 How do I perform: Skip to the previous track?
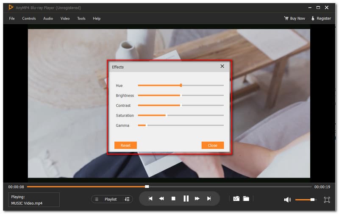tap(150, 198)
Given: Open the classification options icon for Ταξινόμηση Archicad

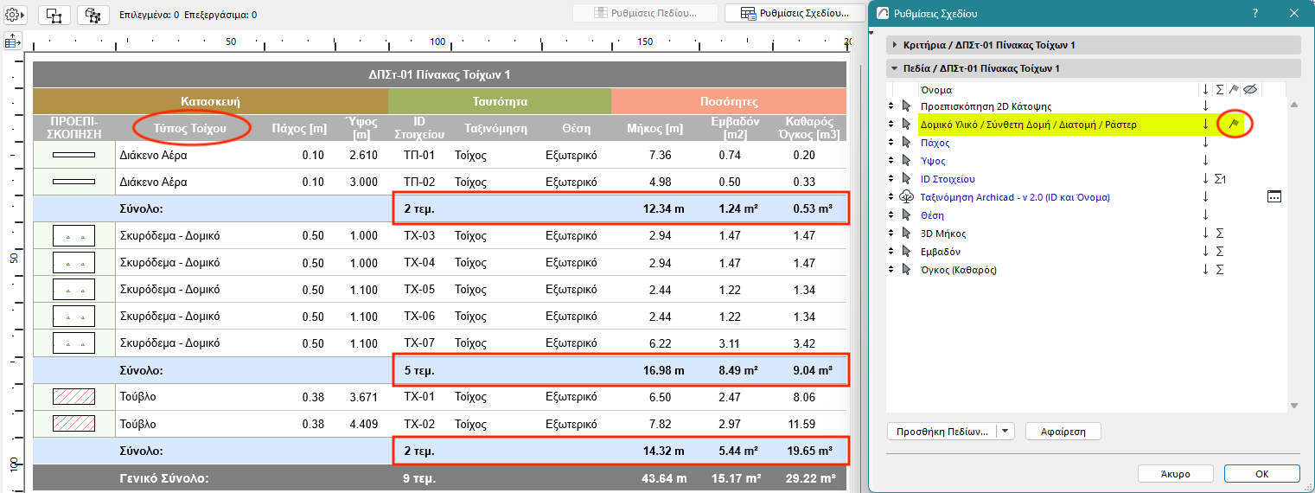Looking at the screenshot, I should pyautogui.click(x=1274, y=197).
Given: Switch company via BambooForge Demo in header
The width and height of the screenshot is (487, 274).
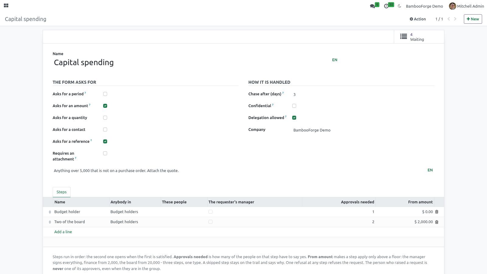Looking at the screenshot, I should click(x=424, y=6).
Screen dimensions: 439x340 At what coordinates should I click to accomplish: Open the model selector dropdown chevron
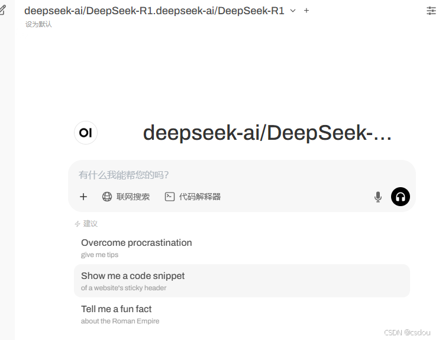293,11
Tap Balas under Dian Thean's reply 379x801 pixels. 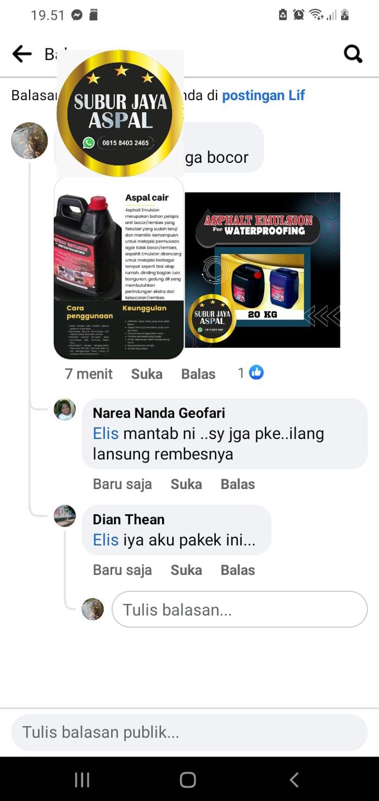point(238,570)
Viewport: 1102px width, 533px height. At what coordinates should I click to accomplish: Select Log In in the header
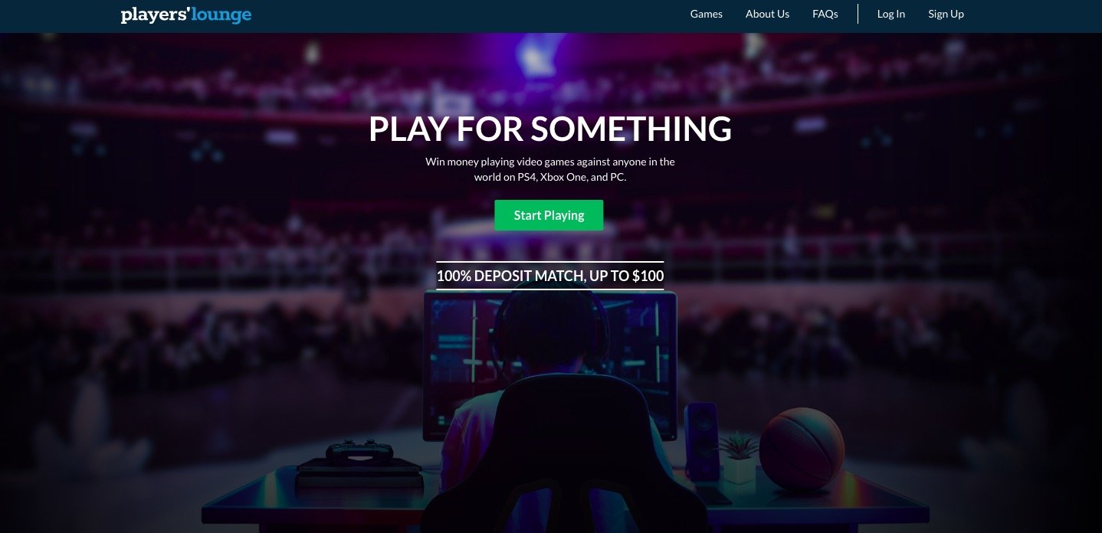click(891, 14)
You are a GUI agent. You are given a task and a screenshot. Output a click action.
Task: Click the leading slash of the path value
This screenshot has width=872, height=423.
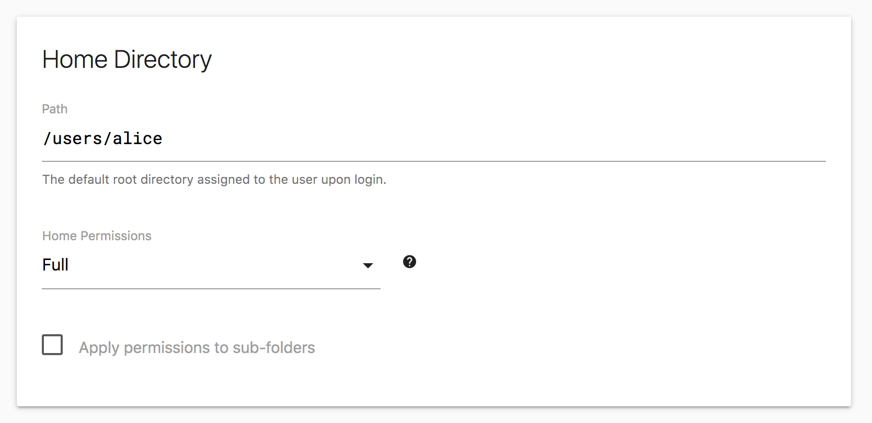47,139
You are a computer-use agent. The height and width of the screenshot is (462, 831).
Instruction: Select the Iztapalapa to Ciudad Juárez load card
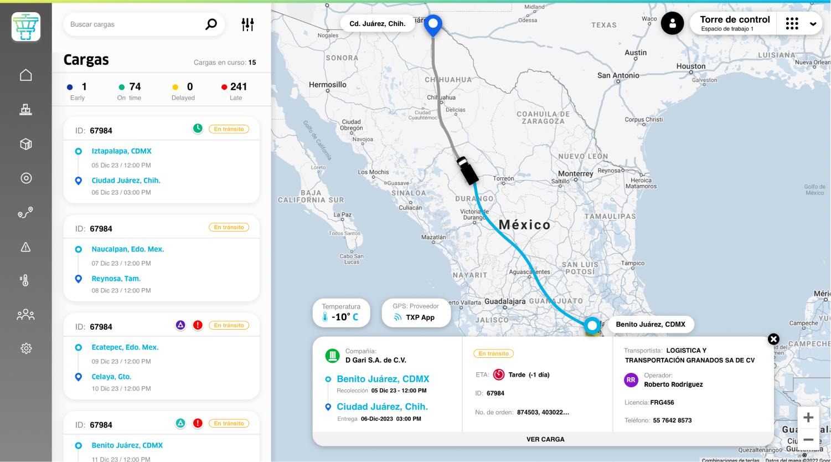point(161,160)
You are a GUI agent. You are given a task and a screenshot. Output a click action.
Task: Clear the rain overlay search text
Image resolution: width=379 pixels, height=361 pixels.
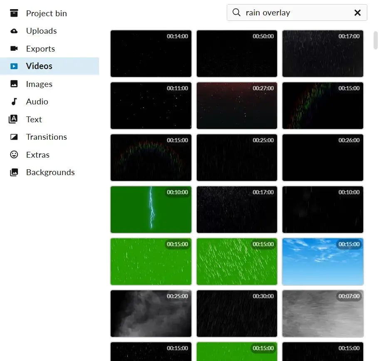(x=357, y=13)
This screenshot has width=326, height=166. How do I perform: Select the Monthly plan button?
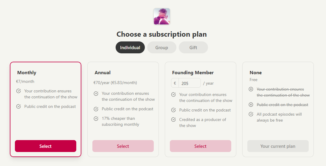pos(46,146)
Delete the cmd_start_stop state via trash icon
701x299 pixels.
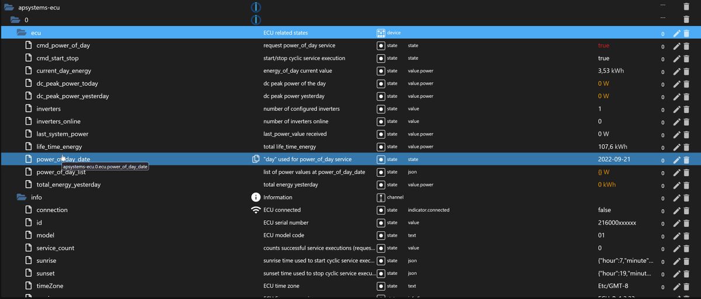(x=687, y=58)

########################################

-- Work item --
The result should hold only the lines from the line with "This screenshot has width=326, height=166." through the final line of the records above, copied exactly, with pictures left out.

-- Answer space --
This screenshot has width=326, height=166. How do I perform: Select the Monthly plan button?
pos(46,146)
Delete the cmd_start_stop state via trash icon
701x299 pixels.
(x=687, y=58)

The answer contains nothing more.